DCE MRI is an imaging technique that is based on the paramagnetic effect of gadolinium chelates, which shorten the T1 relaxation times of blood and tissues thereby increasing signal intensity on T1-weighted images by (23). Depending on clinical need and the method used for data analysis, either multi-phasic or high temporal resolution DCE images of the same anatomic volume of interest can be acquired, most commonly using a 3D spoiled gradient echo (SPGR) sequence. For multi-phasic acquisition, baseline images are obtained prior to an intravenous bolus injection of low molecular-weight gadolinium-based contrast agent (GBCA), typically using a power injector at an injection rate of 2–4 mL/s, followed by 20 mL saline flush at the same rate. Using a bolus tracking method, arterial phase, portal venous phase, and equilibrium phase images of the same 3D volume are acquired post-contrast injection. Breath-held multi-phasic images are often obtained with high spatial resolution and fat suppression for superior anatomic delineation and to minimize respiratory motion artifacts. For high temporal resolution DCE-MRI, 3D image sets can be acquired continuously before, during, and after contrast injection for up to 6 minutes. Rapid acquisitions (i.e. with higher temporal resolution) are required to image the signal change induced by the contrast media every few seconds (typically every 4–6 s). However, traditional higher temporal resolution acquisitions require a compromise between anatomic coverage and spatial resolution. Parallel imaging techniques have been widely implemented in DCE-MRI to mitigate this requirement. Other emerging fast imaging techniques such as compressed sensing can also be applied to increase temporal resolution by several fold without sacrificing spatial resolution (24).

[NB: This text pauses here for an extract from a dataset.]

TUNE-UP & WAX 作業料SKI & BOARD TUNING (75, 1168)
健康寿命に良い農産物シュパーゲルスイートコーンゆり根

In abdominal DCE-MRI, respiratory motion can cause image artifacts and image misregistration. Therefore, DCE images of the abdomen should be acquired with shallow breathing or with sequential breath-holds, with 2 or 3 free breathing respiration cycles between image acquisitions. Recently, radial and spiral acquisitions that undersample high-frequency data while oversampling the low-frequency data at the center of k-space have been implemented and allow for 3D acquisitions of the abdomen with 2–3 second temporal resolutions (24, 25). These sequences are particularly attractive for abdominal imaging because their speed and data acquisition redundancy at the center of k-space make them particularly robust to motion (24). Moreover, the frequent sampling of the center of k-space allows for more accurate determination of contrast dynamics. Some versions of the radial and spiral DCE techniques remain investigational and have not been approved by the Food and Drug Administration (FDA) for clinical use.

Depending on the analysis method used, T1 measurement prior to contrast injection may be needed to quantify contrast agent concentration from the MR signal intensity. The variable flip angle technique (26) using the same 3D SPGR sequence as the DCE scan is typically performed, with the same anatomic coverage and spatial resolution. Baseline T1 maps (T₁₀) can be estimated from these scans in a short scan time, however B1 inhomogeneity can affect the accuracy of these measurements (27).

Tissue enhancement of DCE-MRI can be visually assessed by the interpreting radiologist. Additional qualitative evaluation can be performed by inspecting the shape of the signal intensity time curve (STC), using the following categories: Type I (persistent) refers to a continuous signal intensity increase after contrast injection; Type II (plateau) refers to an initial signal increase followed by a relatively constant signal intensity; Type III (wash-out) refers to an initial contrast uptake peak followed by a signal intensity decrease over time. Even though the qualitative approach is readily accessible, it is inherently subjective, and its nonparametric nature limits its repeatability and usefulness in the diagnostic setting and in clinical trials.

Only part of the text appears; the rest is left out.